● WHAT IS EXPECTED
Rewrite the lines from the one containing "Image resolution: width=587" through the last line, changing "coordinates" to "position" and leaving everything else as it is.
▼▼▼
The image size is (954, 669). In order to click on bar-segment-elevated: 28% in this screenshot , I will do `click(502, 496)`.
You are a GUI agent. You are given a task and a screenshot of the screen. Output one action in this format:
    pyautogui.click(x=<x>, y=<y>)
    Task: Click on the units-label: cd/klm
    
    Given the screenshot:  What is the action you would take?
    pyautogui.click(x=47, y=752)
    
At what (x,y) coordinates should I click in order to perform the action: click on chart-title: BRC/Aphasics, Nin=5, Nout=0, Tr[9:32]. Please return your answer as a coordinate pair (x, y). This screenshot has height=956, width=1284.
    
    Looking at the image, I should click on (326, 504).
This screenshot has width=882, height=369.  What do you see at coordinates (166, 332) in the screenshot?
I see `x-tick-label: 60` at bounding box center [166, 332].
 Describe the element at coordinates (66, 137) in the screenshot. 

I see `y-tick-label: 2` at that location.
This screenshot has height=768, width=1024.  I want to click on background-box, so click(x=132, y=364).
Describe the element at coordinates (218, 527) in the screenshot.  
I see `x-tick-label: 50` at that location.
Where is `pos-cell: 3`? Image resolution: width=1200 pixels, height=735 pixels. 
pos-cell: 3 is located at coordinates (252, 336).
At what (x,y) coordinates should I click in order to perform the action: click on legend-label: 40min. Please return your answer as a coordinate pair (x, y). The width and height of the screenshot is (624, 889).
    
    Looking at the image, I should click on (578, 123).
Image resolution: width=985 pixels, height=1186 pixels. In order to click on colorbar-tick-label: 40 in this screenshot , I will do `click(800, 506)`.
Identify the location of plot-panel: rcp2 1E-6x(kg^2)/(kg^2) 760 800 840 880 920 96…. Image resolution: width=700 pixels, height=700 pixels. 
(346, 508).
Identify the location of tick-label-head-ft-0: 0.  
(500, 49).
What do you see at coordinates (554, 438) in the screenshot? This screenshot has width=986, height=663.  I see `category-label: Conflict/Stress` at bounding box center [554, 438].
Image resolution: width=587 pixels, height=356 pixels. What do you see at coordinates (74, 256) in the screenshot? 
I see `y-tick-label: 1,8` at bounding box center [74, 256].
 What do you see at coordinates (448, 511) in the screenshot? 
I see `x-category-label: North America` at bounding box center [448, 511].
▲▲▲
● EXERCISE RESULT
Image resolution: width=587 pixels, height=356 pixels. What do you see at position (74, 256) in the screenshot? 
I see `y-tick-label: 1,8` at bounding box center [74, 256].
 What do you see at position (448, 511) in the screenshot? 
I see `x-category-label: North America` at bounding box center [448, 511].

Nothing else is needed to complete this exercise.